Capital is the essential grease that keeps the entrepreneurial wheels turning and despite lots of cash on the table, area startups say investments are more difficult to secure than they once thought.

“I feel like the teenage guy waiting to kiss a girl, I know it will happen but the waiting is so hard to deal with in the meantime,” said Mark Brandon, serial entrepreneur and founder of Qbox Inc.

Brandon said his Fayetteville-based tech firm is still trying to raise $1.5 million to fund its next phase of growth. 

“We have a growing client base and are bringing in tens of thousands in monthly revenue but we have tapped out about every Arkansas capital source and I have spent a lot time on the coasts trying to draw financial support. I am hearing from investment groups that have requests from 4,000 ventures and they are going to fund 12. Mostly likely that will be those located near them, not miles away in Arkansas,” Brandon said.

Michael Paladino, one of the founders of Overwatch, said his venture is also beating the pavement for investment capital and it’s proved harder than they once believed.

Jeff Amerine, a keynote speaker at the NWA Technology Summit, said Northwest Arkansas is in dire need of its own venture fund that focuses on technology startups. He said there has been a lot work in establishing the local angel investment group that now has 300 members. This group looks at five deals each month, but that is not nearly enough for the deal flow created in this region alone.

Amerine said there is a need for all stages of capital to support ongoing technology ventures. He said the region and state has made major steps in the right direction over the last five years when there was just one angel fund in the entire state. He said accelerator programs like the ARK Challenge, provide some teams some seed money to start but when they need more money to ramp up it can be difficult. Brandon and Paladino, who were each ARK Challenge winners, agreed with Amerine’s assessment.

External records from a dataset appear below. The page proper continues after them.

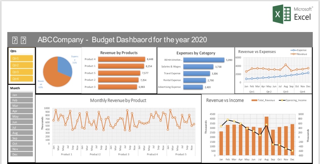The image size is (320, 164).
Task: Select the Total_Revenue legend marker
Action: (255, 100)
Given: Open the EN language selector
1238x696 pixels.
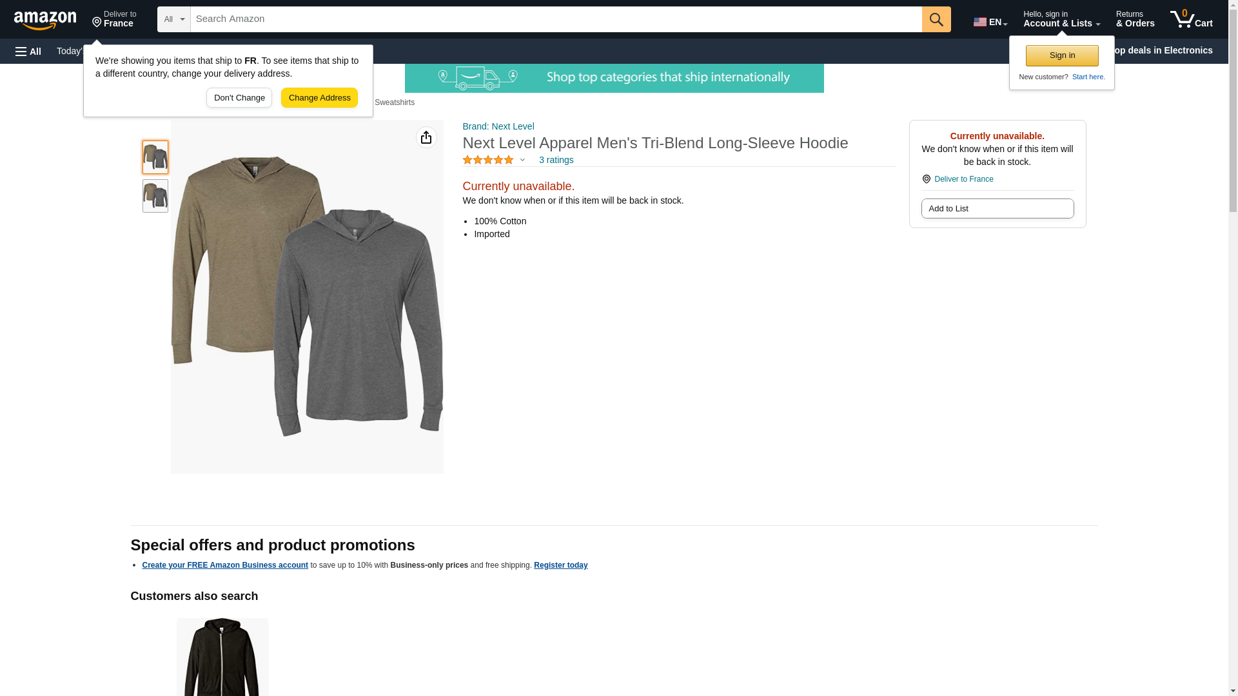Looking at the screenshot, I should point(990,21).
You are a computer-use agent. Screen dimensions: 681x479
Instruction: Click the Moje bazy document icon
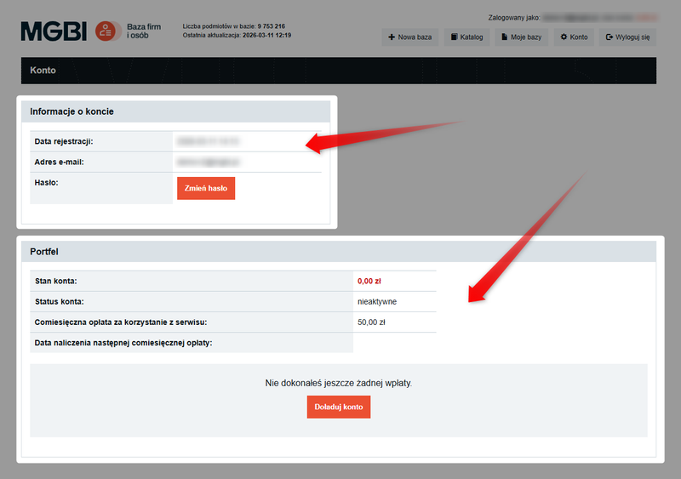click(503, 37)
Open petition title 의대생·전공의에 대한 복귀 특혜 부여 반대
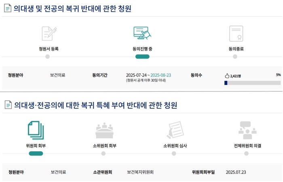Screen dimensions: 283x182 [x=95, y=105]
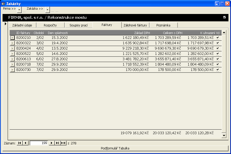231x154 pixels.
Task: Toggle checkbox in black header bar
Action: click(224, 17)
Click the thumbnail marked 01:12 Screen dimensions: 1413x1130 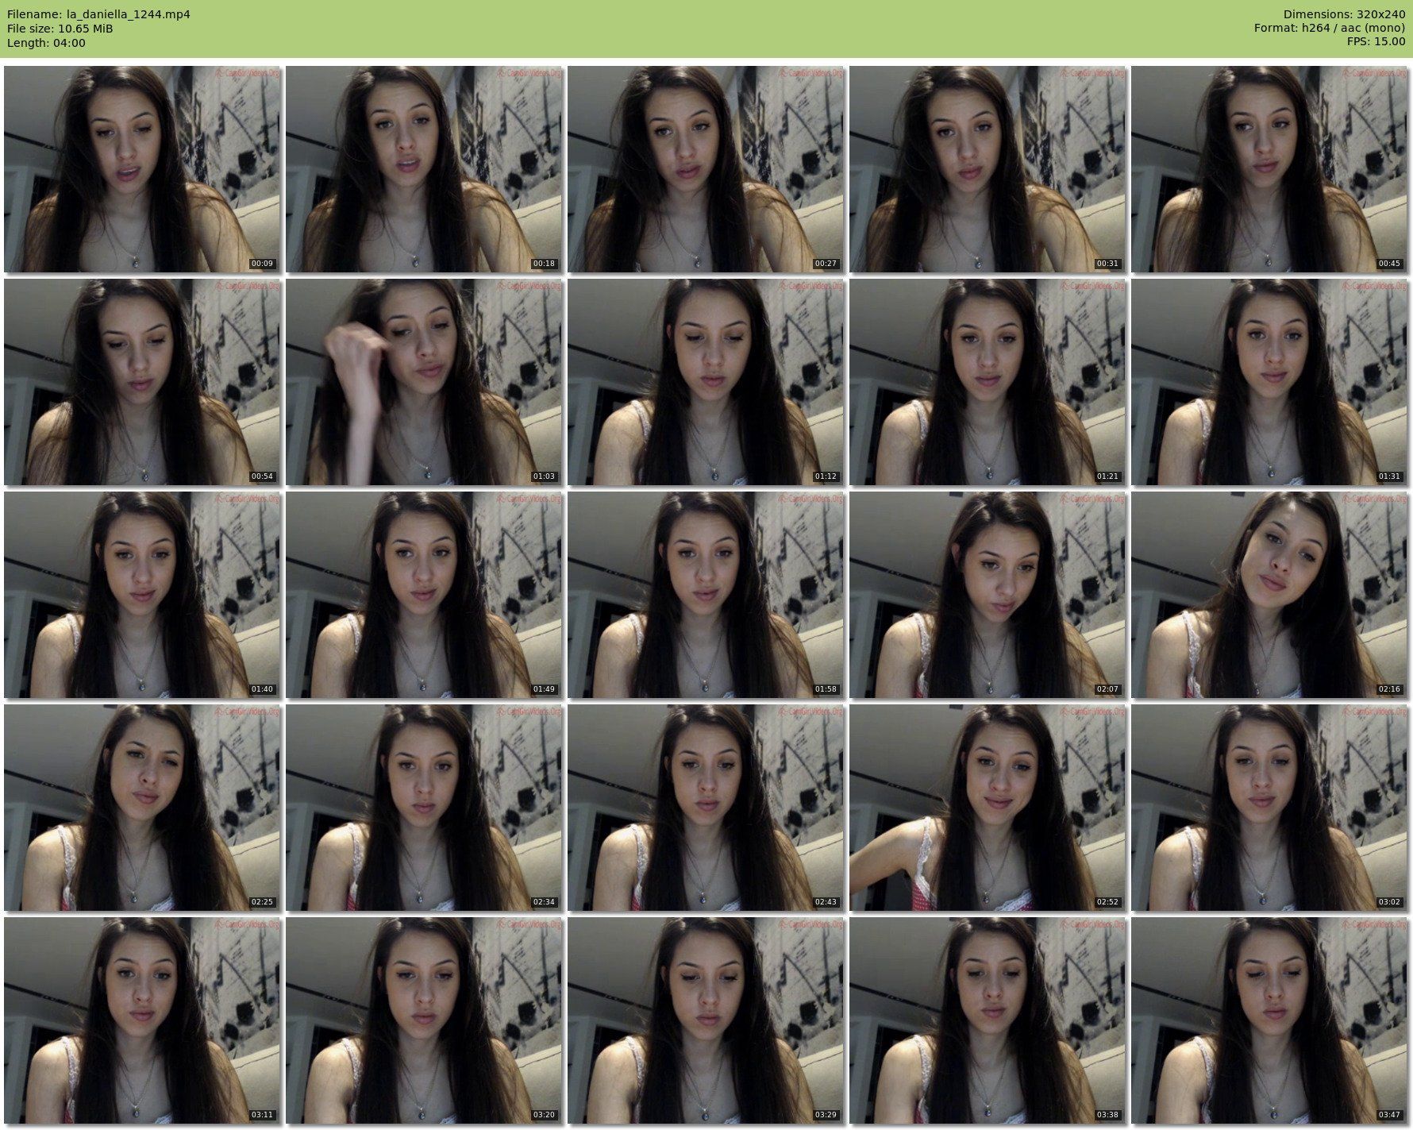tap(706, 382)
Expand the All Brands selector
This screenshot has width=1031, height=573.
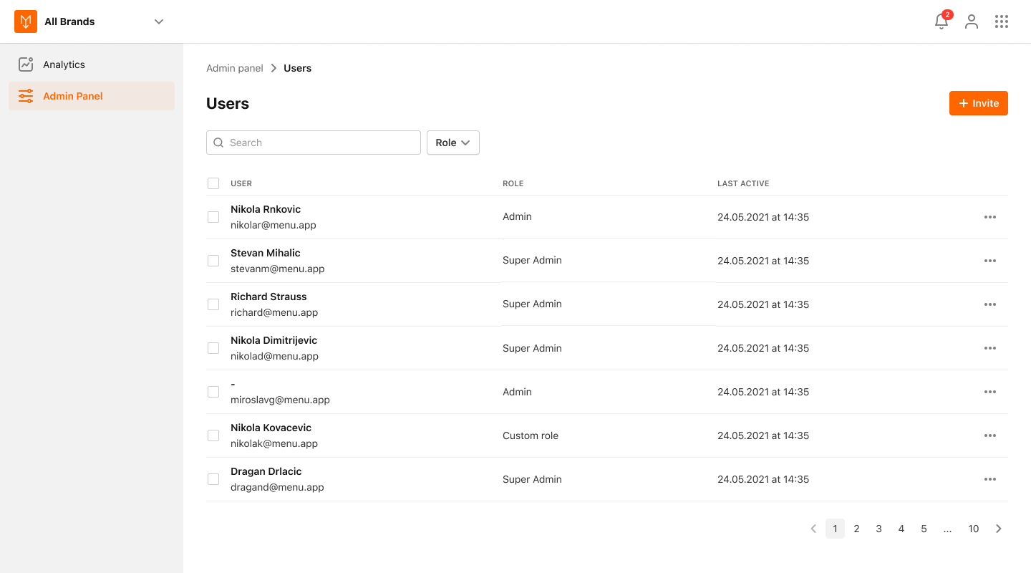[158, 21]
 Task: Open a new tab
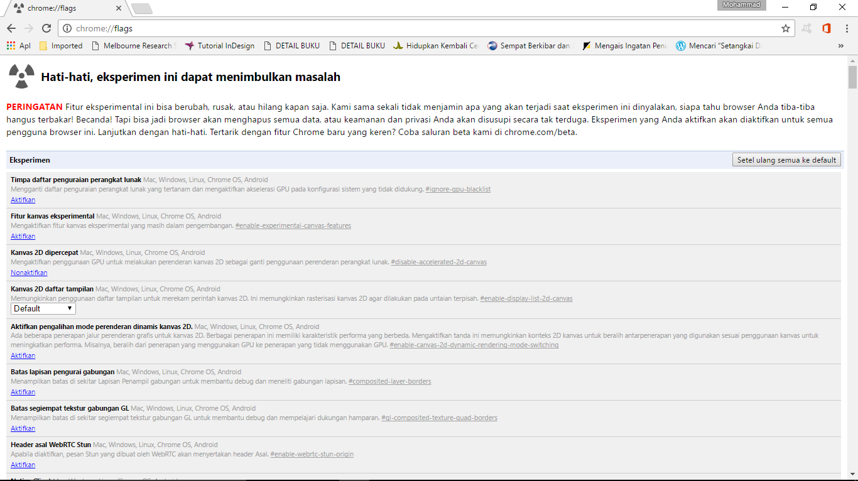142,8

Abigail Kiefer, founder of Red Clay, moved to Bentonville to start her business a few years ago. In 2012 Red Clay raised $170,000 through local angel investors. Since then they have raised $1 million successfully using crowd sourcing.

“Over three years we have been able raise $1.5 million and it’s never easy. The best capital for a startup is revenue. Area companies who reach out and do business with local startups are the best,” Kiefer said.

Amerine said there have been a few success stories in the past five years that keep the hope alive for other startups, something that is essential for creating a technology hub in this region. There are 10 new angel investor funds in the state, when five years ago there was just one.

Acumen Brands closed the largest deal in the state with an $83 million investment from a capital venture fund that could have gone anywhere and invested in any company, Amerine said.

He said last year, Updata’s $10.5 million purchase of Collective Bias was a huge score.

Ryan Frazier and his team at DataRank got into the Y Combinator in Silicon Valley with a top 5 finish, according to Amerine. Within 24 hours DataRank raised $1.4 million in capital, enough to buy them a few more years and expanded growth opportunities.